The universe I inhabited demanded a regime of rhythmic discipline, of punctuating yourself, the tongue in particular, in a manner that it should hold attention, yours as well as others’. As Vinod Mehta writes in his mesmerising chapter on Lucknow, it was a sin to be a bore in that city. As one seeks a variety of interests and cultivates a few of one’s own to not be labeled as boring, one also learns to wait for interesting things to begin. It’s a bit like leaving outside the off-stump till you get one in your area. Through an entire process of cultivating rhythm of one’s anticipation, one learns to regulate the equilibrium of anticipation-response, to wade through stimulus-heavy chaos conserving energy and unleash it only at the right time.
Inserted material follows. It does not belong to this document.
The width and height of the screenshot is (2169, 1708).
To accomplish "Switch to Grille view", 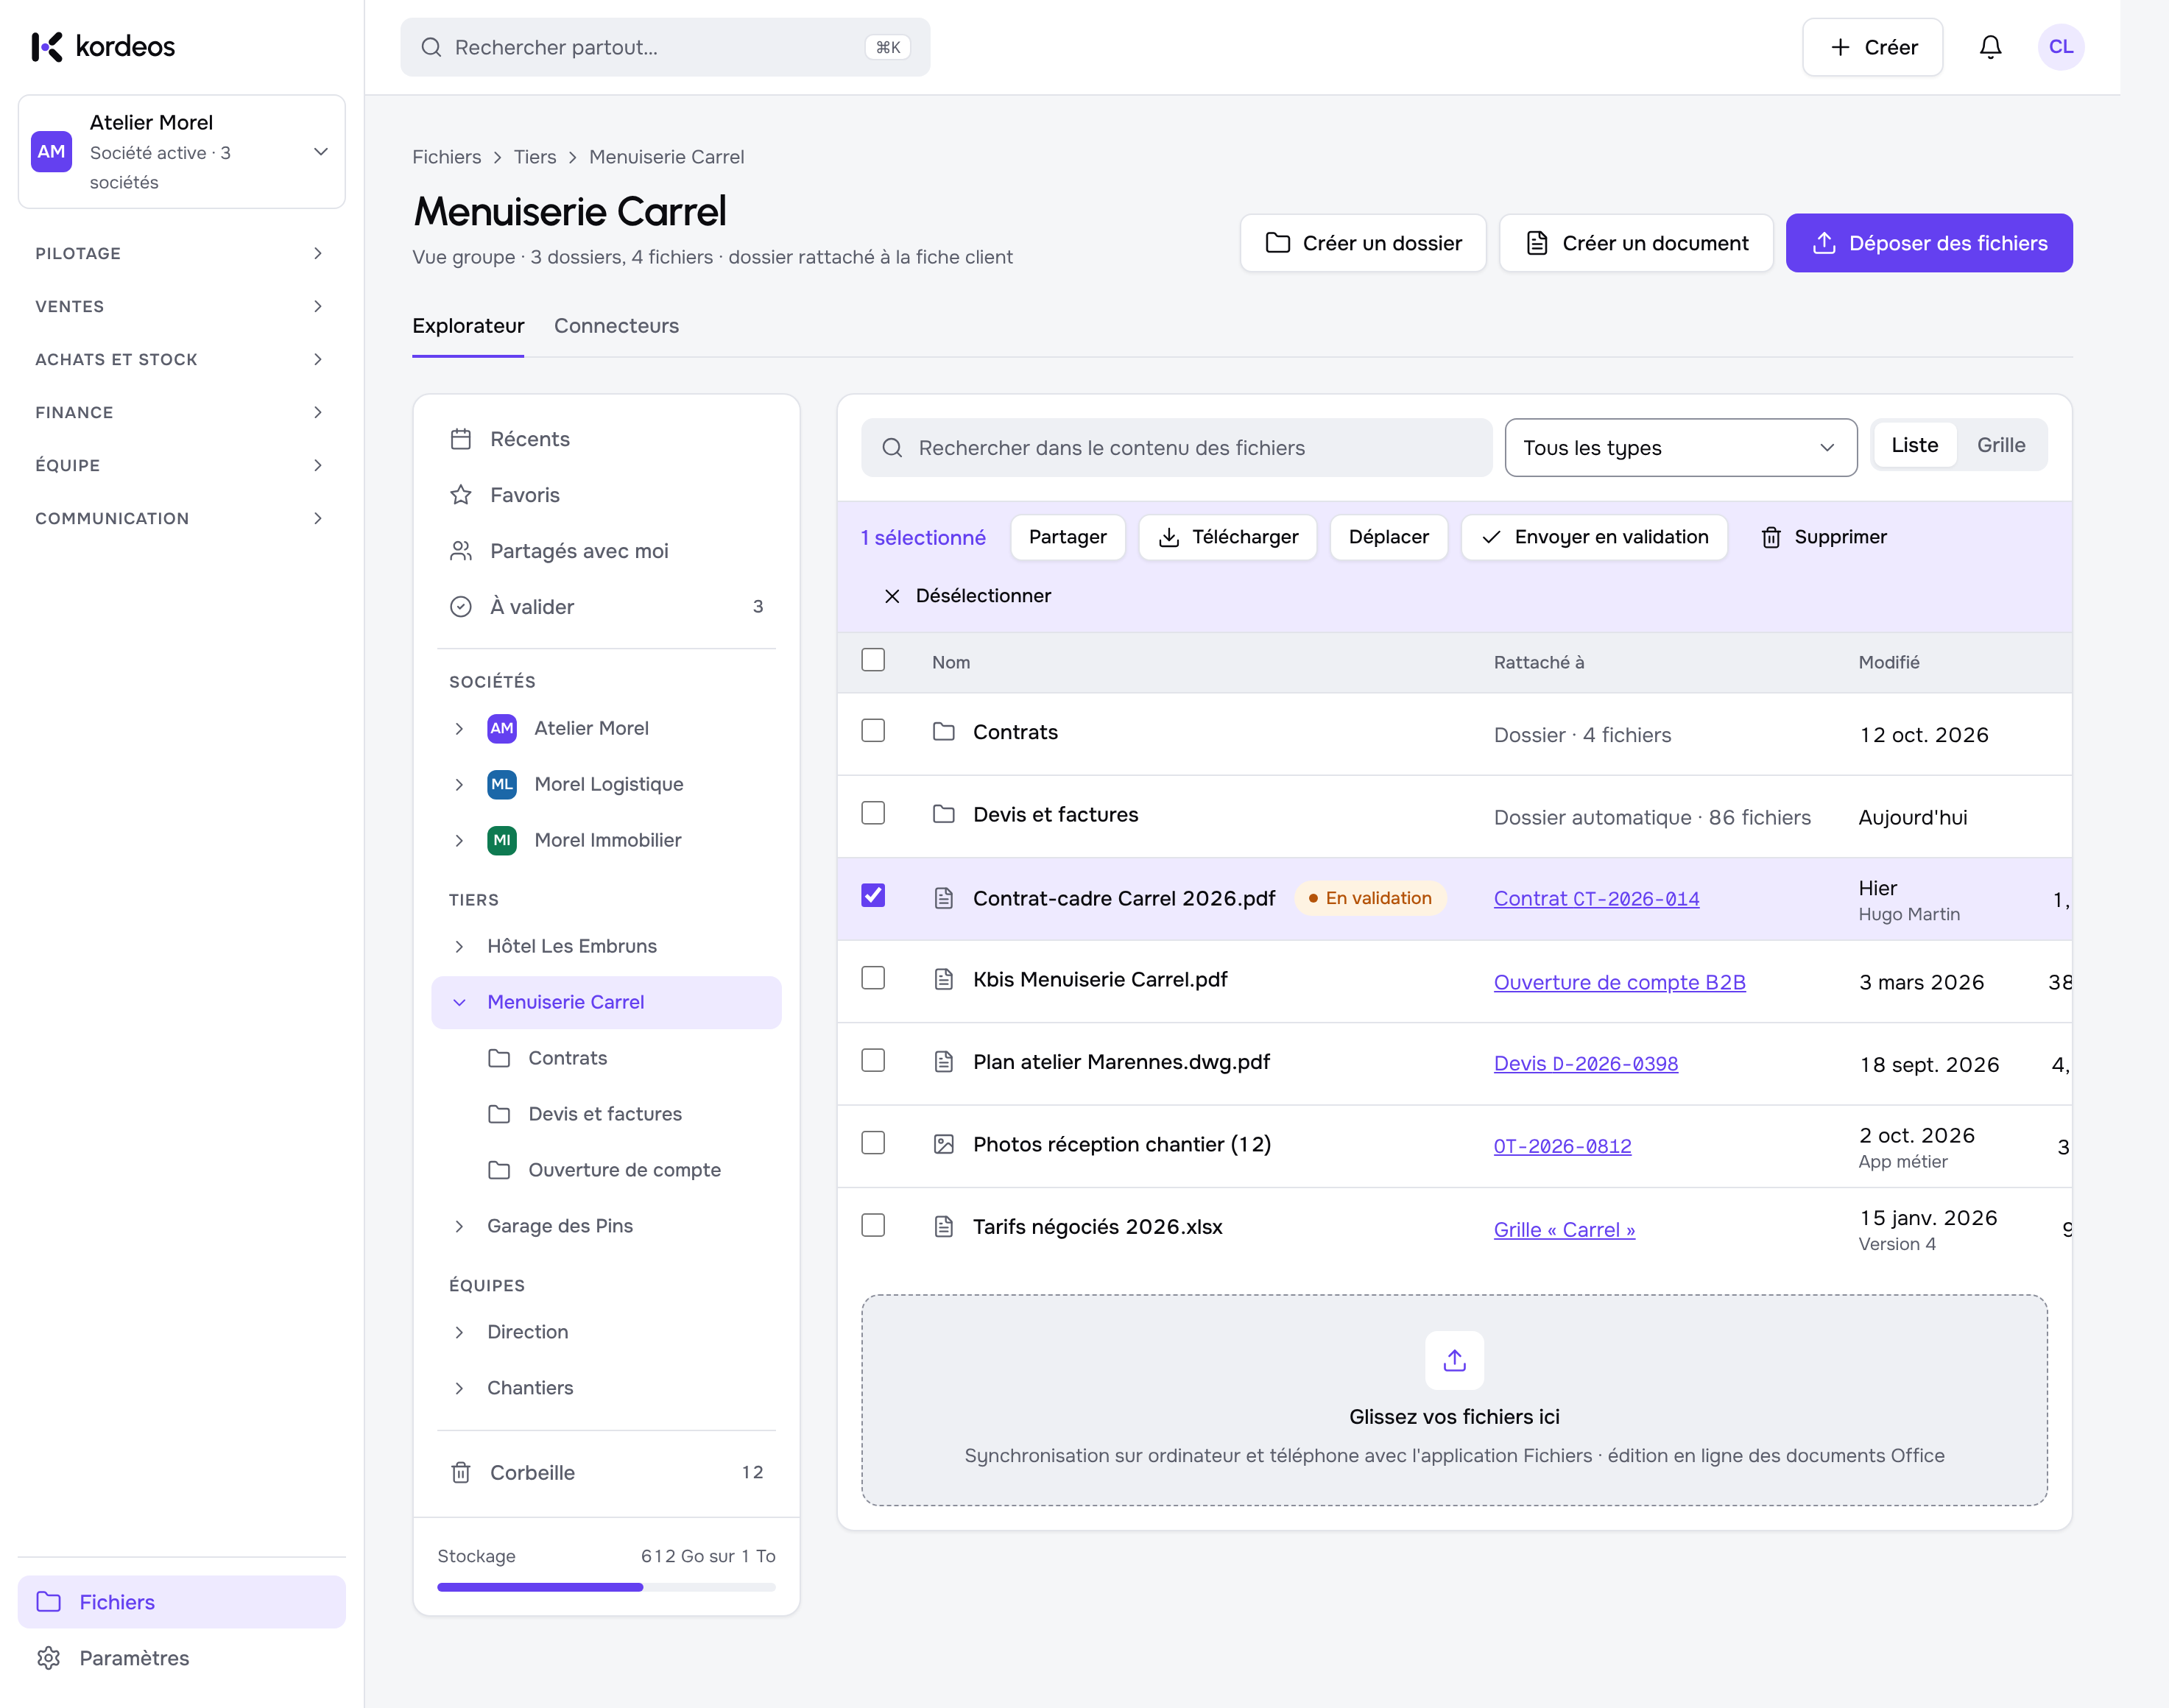I will (x=2001, y=445).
Even though I was not cycling in the 60’s like Mehta, from Farangi Mahal to Sanyal Club, the traces of 60’s were still lying on the margins of the early 90’s, however low. Even today, as I chat with my muslim friends, as I listen to the gentleman at Izharson Perfumers in Chowk, as I sit and listen to the resonating voice of Ram Advani and notice his energy and excitement about books at 90, as I put a malai ki gilauri in my mouth, I can taste the margins of 60’s. I don’t ride anymore but the cyclic eye, rhythm, and patience, has been internalized by now. I always feel I have more time than others. I am always ready for a delightful phrase, a beautiful gesture, a telling manner, a moment of quirky behaviour, a desire to walk at one’s own pace, not take singles on a day when you don’t feel like them, as Boycott would tell us. Cycles, unlike cars and bikes, which constitute traffic, can be moody, as can be their riders. But it is not everyman’s thing to have moods. To have moods, one has to have a lot more – a desire to test new grounds in particular, and leave the comfort zone without any bitterness. I didn’t always find it easy to achieve. The bitterness also found many other sources. In the years to come, I faulted several times in judgment on account of a new found rhythm which was not yet in sync with my being, as a batsman would be hurried into a shot on a day when his body does not settle down. One can always cycle the self, re-cycle the self, school the self back to a familiar moment, gestate all over again, birth all over again.

Let me return to Vinod’s Mehta’s beautiful portrait of my city. I am particularly taken by the charm and tragedy of Safdar. His extraordinary quip to a car-driving friend, whom he refuses the honour of giving him a lift because he is in a hurry, remains etched on the memory, as one turns the page over to the next chapter. It should be not reduced to a mere flourish of wit, of gently breezing past someone’s nerves. The quip resonates with another sense of time itself, a time that cannot breathe inside a car.

With that, I turn the page to another city, Pune, another rhythm of movement, a bike, and to many new possibilities. But that page is blank yet, and the story is yet to come under my grip. Let’s leave that tale for another day.